|
|
|
|
|
by lolinder
849 days ago
|
|
There's a misconception in the question that is important to address first: when an LLM is running inference it isn't querying its training data at all, it's just using a function that we created previously (the "model") to predict the next word in a block of text. That's it. When considering plain inference (no web search or document lookup), the decisions that determine a model's speed and capabilities come before the inference step, during the creation of the model. Building an LLM model consists of defining its "architecture" (an enormous mathematical function that defines the model's shape) and then using a lot of trial and error to guess which "parameters" (constants that we plug in to the function, like 'm' and 'b' in y=mx+b) will be most likely to produce text that resembles the training data. So, to your question: LLMs tend to perform better the more parameters they have, so larger models will tend to beat smaller models.
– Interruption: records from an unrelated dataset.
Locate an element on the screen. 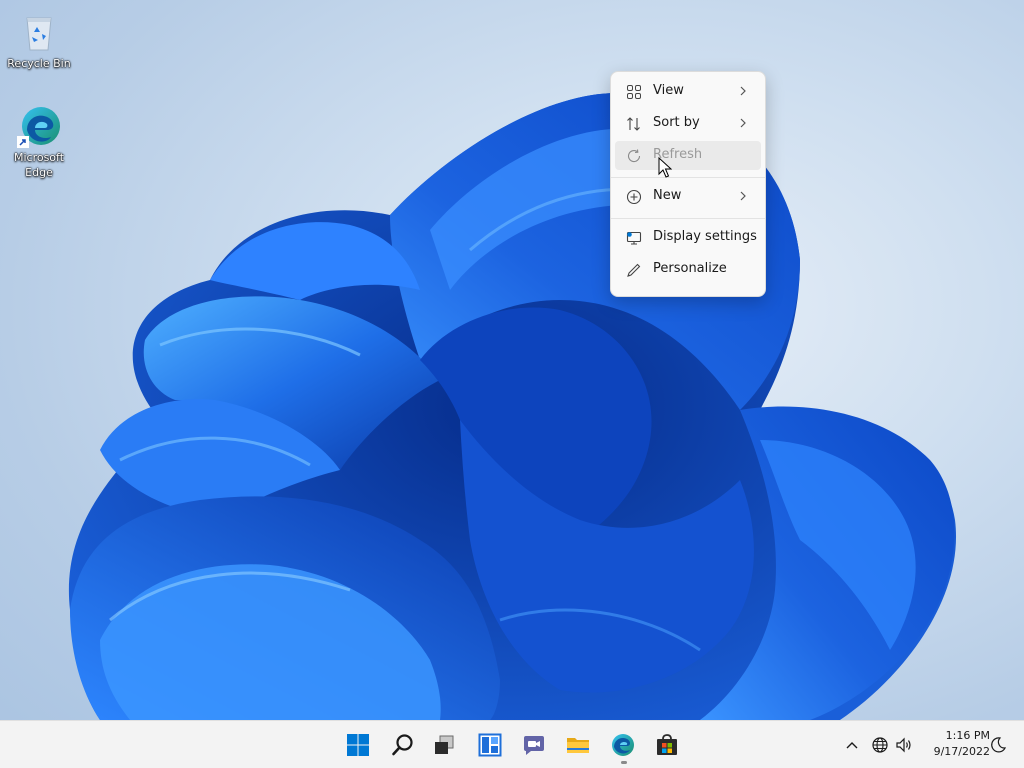  menu-item-display-settings: Display settings is located at coordinates (688, 238).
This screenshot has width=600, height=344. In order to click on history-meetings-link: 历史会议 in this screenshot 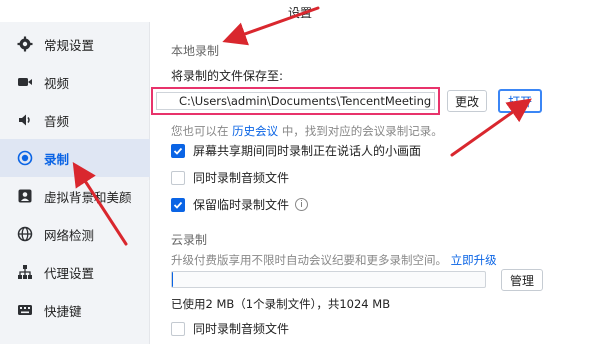, I will do `click(255, 131)`.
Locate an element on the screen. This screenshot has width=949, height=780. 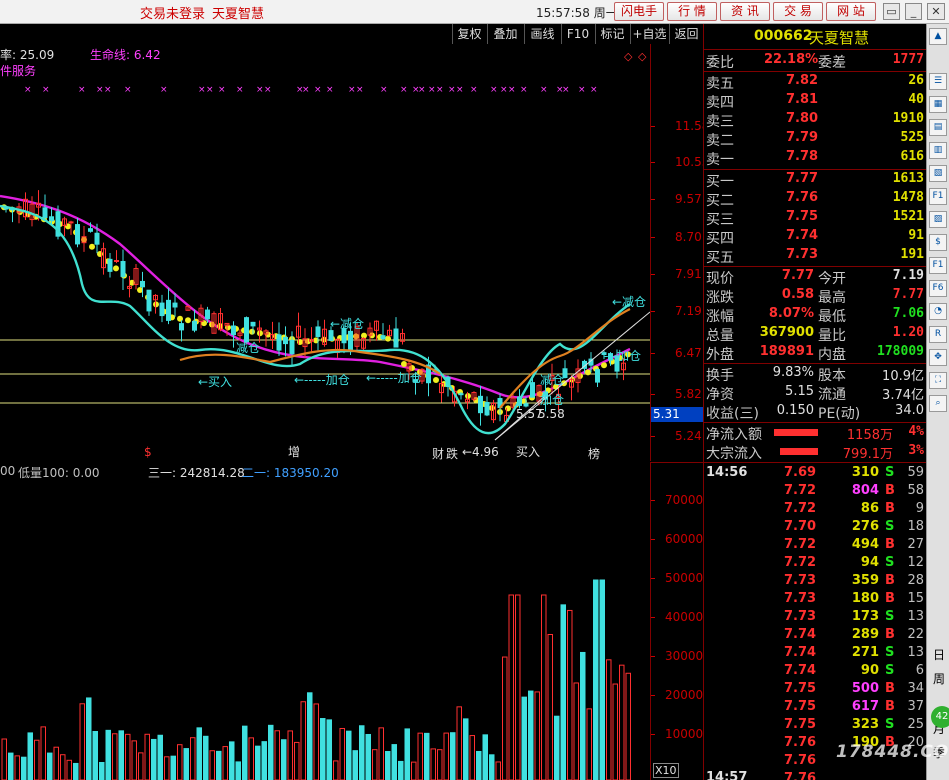
ask-label: 卖四 is located at coordinates (720, 103).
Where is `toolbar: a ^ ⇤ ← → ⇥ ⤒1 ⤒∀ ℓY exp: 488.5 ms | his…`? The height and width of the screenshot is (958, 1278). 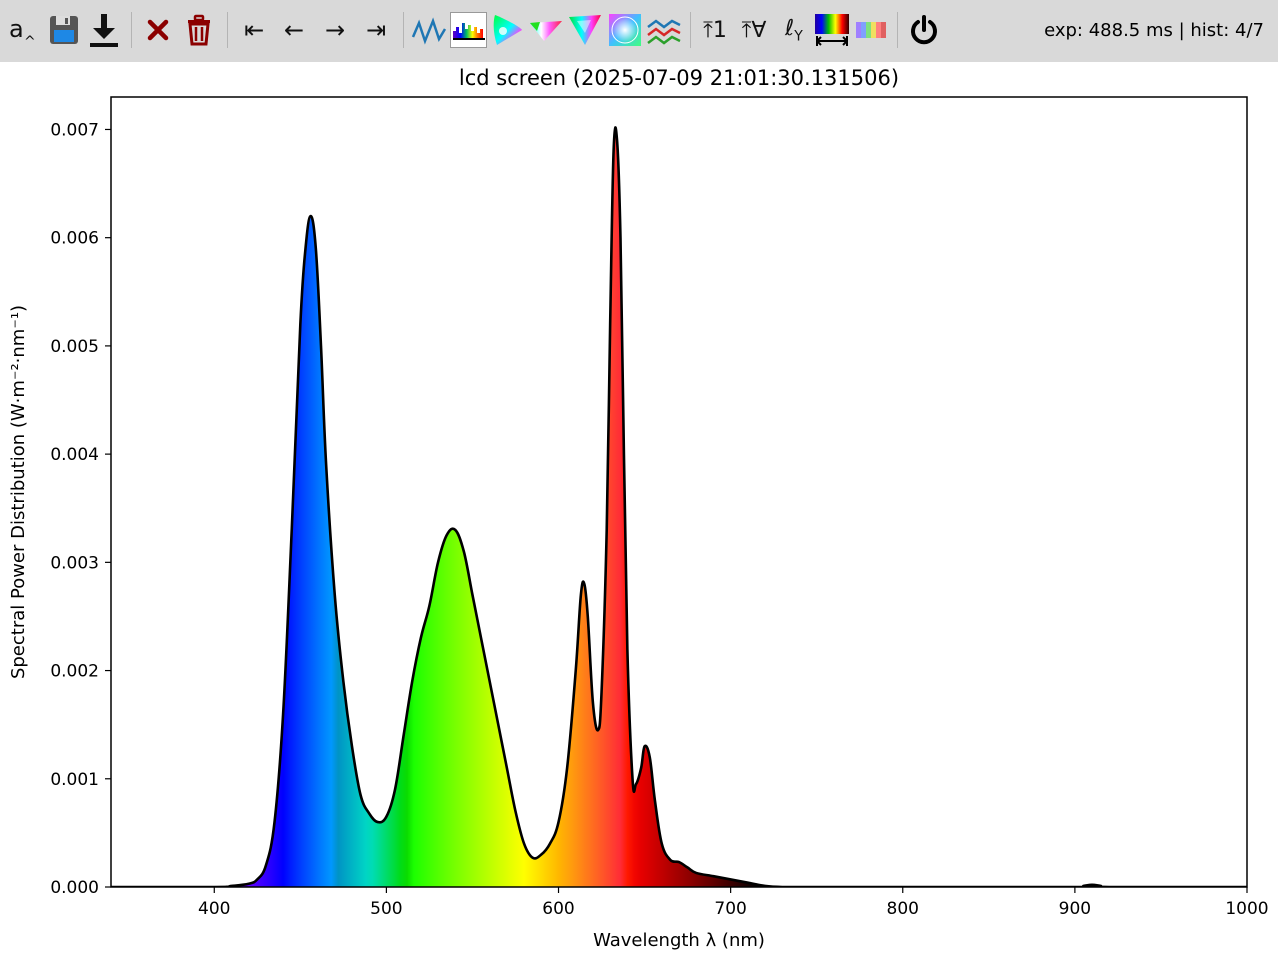
toolbar: a ^ ⇤ ← → ⇥ ⤒1 ⤒∀ ℓY exp: 488.5 ms | his… is located at coordinates (639, 31).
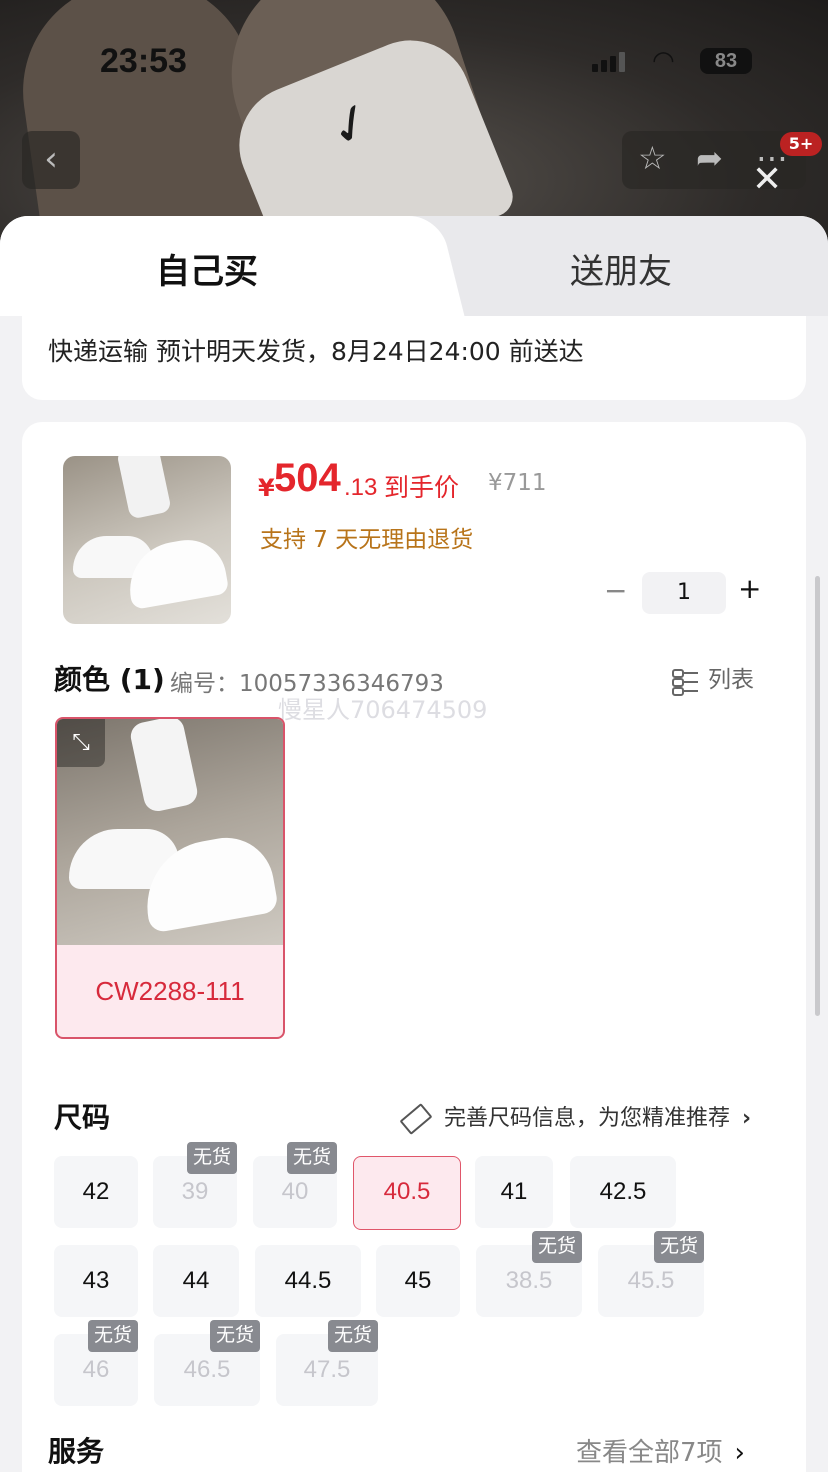  Describe the element at coordinates (414, 266) in the screenshot. I see `tab-bar: 自己买 送朋友` at that location.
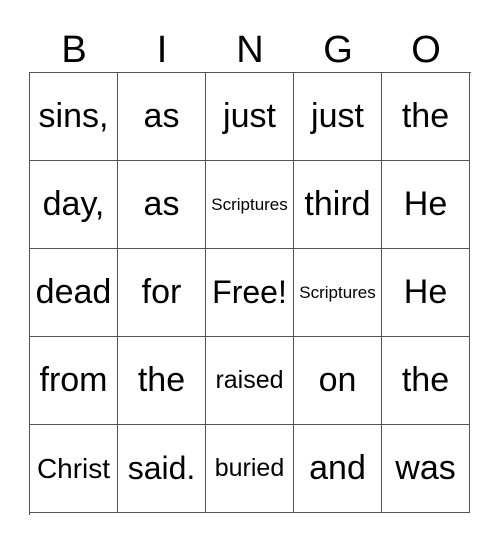  I want to click on bingo-cell: said., so click(162, 469).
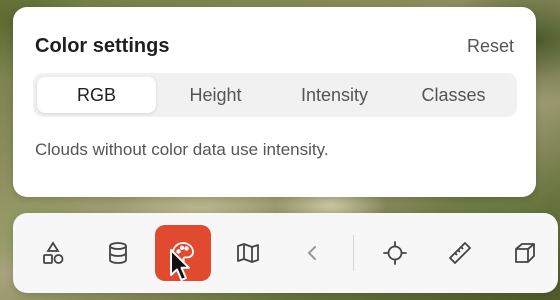 The width and height of the screenshot is (560, 300). Describe the element at coordinates (102, 46) in the screenshot. I see `panel-title: Color settings` at that location.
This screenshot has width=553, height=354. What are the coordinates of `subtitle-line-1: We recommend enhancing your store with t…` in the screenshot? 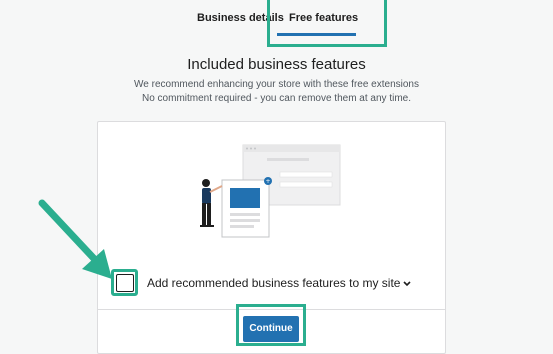 It's located at (276, 84).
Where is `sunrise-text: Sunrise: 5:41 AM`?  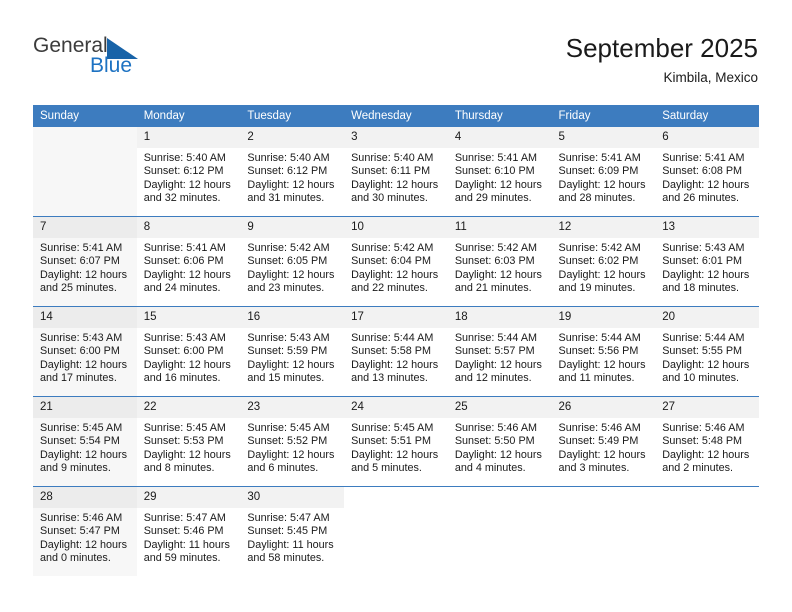
sunrise-text: Sunrise: 5:41 AM is located at coordinates (82, 248).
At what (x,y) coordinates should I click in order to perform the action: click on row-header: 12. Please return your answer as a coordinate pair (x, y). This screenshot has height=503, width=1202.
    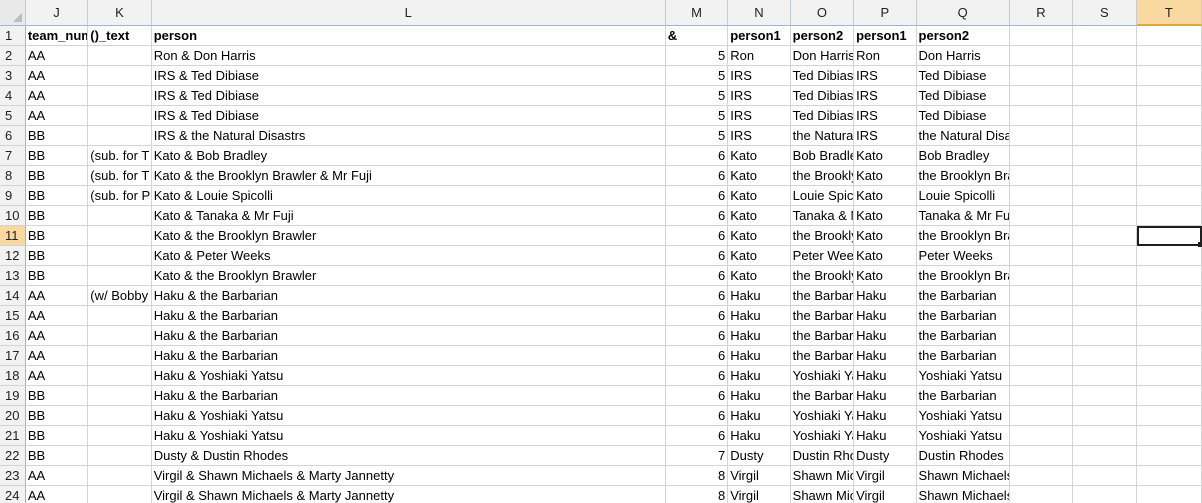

Larger models also require a lot of processing power and/or time per inferred token, so we do tend to see that better models take more processing power. But this is because larger models tend to be better, not because throwing more compute at an existing model helps it produce better results. |
|
* LLMs are lossy compression functions on their training data.
* The size of the model dictates how lossy the compression is.
* You can't spend compute to get more detail out of a model once it's been compressed/trained, anymore than you can spend compute to get an incredibly lossily-compressed movie to go from 240p back to the original 1080p source.